WORK ORDER ::
The answer must be the full listing, reproduced without any change.
###
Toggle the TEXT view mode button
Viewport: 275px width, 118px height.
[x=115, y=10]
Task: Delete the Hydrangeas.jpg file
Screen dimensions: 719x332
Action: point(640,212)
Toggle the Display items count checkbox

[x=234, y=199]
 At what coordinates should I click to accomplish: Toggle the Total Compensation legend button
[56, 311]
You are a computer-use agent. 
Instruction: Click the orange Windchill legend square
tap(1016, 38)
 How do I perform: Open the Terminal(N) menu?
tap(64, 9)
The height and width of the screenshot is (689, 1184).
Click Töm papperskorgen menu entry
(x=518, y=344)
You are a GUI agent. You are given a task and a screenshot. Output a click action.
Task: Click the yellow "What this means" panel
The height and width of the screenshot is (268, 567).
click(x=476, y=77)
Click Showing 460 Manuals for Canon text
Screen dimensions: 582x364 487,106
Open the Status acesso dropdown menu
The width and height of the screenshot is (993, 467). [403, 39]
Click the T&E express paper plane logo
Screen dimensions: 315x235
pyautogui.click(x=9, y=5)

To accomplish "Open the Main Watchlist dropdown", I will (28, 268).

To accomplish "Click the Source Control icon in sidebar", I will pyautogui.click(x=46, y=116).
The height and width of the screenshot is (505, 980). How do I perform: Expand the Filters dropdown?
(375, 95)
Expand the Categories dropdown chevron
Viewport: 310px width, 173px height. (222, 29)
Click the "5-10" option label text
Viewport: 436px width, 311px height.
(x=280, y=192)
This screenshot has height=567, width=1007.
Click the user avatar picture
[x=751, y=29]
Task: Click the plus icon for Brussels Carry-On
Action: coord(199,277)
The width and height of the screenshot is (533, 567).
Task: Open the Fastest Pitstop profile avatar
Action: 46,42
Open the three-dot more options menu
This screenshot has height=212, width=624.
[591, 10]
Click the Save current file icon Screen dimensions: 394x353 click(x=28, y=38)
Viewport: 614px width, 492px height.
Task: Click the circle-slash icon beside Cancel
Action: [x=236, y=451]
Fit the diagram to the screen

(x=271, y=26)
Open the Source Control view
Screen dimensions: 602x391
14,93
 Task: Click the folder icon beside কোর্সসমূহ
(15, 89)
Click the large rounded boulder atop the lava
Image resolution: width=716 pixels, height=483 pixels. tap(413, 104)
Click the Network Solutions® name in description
###
OUTPUT ::
Toggle the TEXT view mode button
Viewport: 275px width, 118px height.
[x=115, y=10]
Task: Delete the Hydrangeas.jpg file
Screen dimensions: 719x332
Action: point(640,212)
Toggle the Display items count checkbox

[x=234, y=199]
 At what coordinates should I click to accomplish: Toggle the Total Compensation legend button
[56, 311]
You are a computer-use agent. 
Instruction: Click the orange Windchill legend square
tap(1016, 38)
 How do I perform: Open the Terminal(N) menu?
tap(64, 9)
The height and width of the screenshot is (689, 1184).
Click Töm papperskorgen menu entry
(x=518, y=344)
You are a GUI agent. You are given a task and a screenshot. Output a click action.
Task: Click the yellow "What this means" panel
The height and width of the screenshot is (268, 567).
click(x=476, y=77)
Click Showing 460 Manuals for Canon text
Screen dimensions: 582x364 487,106
Open the Status acesso dropdown menu
The width and height of the screenshot is (993, 467). [403, 39]
Click the T&E express paper plane logo
Screen dimensions: 315x235
pyautogui.click(x=9, y=5)

To accomplish "Open the Main Watchlist dropdown", I will (28, 268).

To accomplish "Click the Source Control icon in sidebar", I will pyautogui.click(x=46, y=116).
The height and width of the screenshot is (505, 980). How do I perform: Expand the Filters dropdown?
(375, 95)
Expand the Categories dropdown chevron
Viewport: 310px width, 173px height. (222, 29)
Click the "5-10" option label text
Viewport: 436px width, 311px height.
(x=280, y=192)
This screenshot has height=567, width=1007.
Click the user avatar picture
[x=751, y=29]
Task: Click the plus icon for Brussels Carry-On
Action: coord(199,277)
The width and height of the screenshot is (533, 567).
Task: Open the Fastest Pitstop profile avatar
Action: 46,42
Open the three-dot more options menu
This screenshot has height=212, width=624.
[591, 10]
Click the Save current file icon Screen dimensions: 394x353 click(x=28, y=38)
Viewport: 614px width, 492px height.
Task: Click the circle-slash icon beside Cancel
Action: [x=236, y=451]
Fit the diagram to the screen

(x=271, y=26)
Open the Source Control view
Screen dimensions: 602x391
14,93
 Task: Click the folder icon beside কোর্সসমূহ
(15, 89)
Click the large rounded boulder atop the lava
Image resolution: width=716 pixels, height=483 pixels. tap(413, 104)
Click the Network Solutions® name in description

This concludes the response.